The court also turned aside Bergstrom’s contention that a 50-year order for protection is unduly harsh. “Even if an OFP carries a timeframe of up to 50 years, as occurred here,” Stras said, “nothing prevents a serial abuser from moving to modify or vacate the terms and conditions of the OFP after 5 years.”
But Stras also ruled that the 50-year protection does not extend to the couple’s children past the time at which they turn 18. They are now 16 and 14.
There was, however, no evidence that Bergstrom abused his children, Stras said, and the Court of Appeals was mistaken to deny him parenting time with them. He ordered the case back to the district court to reconsider the ban.
That part of today’s decision drew a rebuke from Chief Justice Lori Gildea.
“The record shows that Rew alleged that Bergstrom has waged an extended campaign to terrorize his children along with his ex-wife, both by violating orders for protection in the children’s names and by threatening the children’s safety and emotional well-being,” Gildea wrote in her dissent.
In Rew’s 2008 OFP affidavit and petition, she alleges that when she was 8 months pregnant with her first son, Bergstrom pushed her down the stairs during an argument. Minnesota law makes clear that an assault against a pregnant woman can also qualify as an assault against her unborn child.

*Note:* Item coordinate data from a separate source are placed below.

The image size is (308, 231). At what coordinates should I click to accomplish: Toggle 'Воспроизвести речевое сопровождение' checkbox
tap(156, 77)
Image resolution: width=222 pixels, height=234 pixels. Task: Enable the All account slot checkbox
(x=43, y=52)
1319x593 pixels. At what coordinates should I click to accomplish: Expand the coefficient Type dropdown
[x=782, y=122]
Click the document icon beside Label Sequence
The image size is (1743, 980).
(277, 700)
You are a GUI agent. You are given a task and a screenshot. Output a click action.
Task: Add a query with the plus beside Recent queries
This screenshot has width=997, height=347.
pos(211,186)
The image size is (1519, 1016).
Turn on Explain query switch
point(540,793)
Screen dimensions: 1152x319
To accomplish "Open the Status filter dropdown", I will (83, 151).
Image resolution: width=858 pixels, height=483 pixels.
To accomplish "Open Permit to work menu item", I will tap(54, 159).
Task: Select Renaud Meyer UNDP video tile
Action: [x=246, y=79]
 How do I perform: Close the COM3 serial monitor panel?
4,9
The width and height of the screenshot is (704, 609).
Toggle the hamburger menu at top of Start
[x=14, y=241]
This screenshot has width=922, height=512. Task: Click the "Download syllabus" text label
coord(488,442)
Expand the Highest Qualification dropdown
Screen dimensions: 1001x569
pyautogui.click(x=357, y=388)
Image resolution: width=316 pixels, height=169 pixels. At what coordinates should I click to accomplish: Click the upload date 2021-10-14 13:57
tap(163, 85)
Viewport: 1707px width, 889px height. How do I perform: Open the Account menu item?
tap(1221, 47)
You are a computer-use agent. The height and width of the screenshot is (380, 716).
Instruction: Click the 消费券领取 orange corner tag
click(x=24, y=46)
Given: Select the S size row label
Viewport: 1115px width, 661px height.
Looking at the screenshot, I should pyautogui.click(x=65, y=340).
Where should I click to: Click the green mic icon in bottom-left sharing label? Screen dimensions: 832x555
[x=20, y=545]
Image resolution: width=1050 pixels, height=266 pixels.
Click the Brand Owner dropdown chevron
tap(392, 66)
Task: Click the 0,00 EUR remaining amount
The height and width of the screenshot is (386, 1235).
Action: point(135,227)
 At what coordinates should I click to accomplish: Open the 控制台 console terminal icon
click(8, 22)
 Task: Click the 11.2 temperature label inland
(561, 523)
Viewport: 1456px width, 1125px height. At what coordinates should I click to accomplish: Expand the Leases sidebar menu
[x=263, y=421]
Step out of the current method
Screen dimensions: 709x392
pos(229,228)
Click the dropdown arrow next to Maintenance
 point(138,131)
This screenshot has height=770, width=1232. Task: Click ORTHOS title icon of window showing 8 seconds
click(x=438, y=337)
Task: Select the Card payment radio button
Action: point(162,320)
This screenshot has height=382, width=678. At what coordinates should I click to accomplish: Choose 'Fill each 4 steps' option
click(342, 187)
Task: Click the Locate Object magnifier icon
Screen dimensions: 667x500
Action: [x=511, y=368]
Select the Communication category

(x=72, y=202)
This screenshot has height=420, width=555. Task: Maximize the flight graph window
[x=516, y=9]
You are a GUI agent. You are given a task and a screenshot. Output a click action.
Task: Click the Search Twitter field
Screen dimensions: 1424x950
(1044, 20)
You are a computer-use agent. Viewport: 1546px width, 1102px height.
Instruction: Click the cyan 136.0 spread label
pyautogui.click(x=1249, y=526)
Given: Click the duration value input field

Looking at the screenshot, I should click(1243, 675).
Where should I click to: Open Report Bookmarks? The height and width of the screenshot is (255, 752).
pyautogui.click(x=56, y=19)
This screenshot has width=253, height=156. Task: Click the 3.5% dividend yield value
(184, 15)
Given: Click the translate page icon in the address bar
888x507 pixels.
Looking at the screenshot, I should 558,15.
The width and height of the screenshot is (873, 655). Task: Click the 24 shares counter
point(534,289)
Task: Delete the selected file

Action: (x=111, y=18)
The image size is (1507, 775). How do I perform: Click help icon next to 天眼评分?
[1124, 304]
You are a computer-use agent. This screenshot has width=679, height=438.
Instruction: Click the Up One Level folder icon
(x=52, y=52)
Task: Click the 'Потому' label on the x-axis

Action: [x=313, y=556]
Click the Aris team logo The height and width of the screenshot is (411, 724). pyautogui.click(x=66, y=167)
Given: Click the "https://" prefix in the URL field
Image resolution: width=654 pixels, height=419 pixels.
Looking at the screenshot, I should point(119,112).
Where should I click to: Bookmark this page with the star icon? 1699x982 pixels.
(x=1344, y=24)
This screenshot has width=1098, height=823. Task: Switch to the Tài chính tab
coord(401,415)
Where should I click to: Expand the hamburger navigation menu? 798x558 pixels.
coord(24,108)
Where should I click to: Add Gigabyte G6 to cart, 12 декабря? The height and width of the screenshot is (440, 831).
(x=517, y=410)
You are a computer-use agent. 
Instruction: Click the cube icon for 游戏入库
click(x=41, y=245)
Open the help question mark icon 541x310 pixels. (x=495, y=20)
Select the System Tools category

She also said a threat not to return the children after a visitation constitutes a kidnapping threat under Minnesota law.
If, as the court concludes, the district court made sufficient findings for the OFP extension to be constitutional as applied to Rew, then surely those same findings must be sufficient to sustain the much more limited order with respect to the children.
Justice Christopher Dietzen said without the order for protection banning parenting time, Bergstrom could use his children to get to Rew. Bergstrom had hidden cellphones in various locations and pressured the child to use these phones to secretly call him, he noted.
The child also explained that Bergstrom has previously sought contact through inappropriate methods, such as by hiding in the bushes during a backyard sleepover. The child’s therapist reports that, in her view, the child is “very afraid of his Dad,” and she notes that the child would like to see his father “at some point, but not right now.”
But Dietzen said he agreed with the Supreme Court’s decision to send the case back to the district court, if only to have it issue a definite finding that he had abused the children.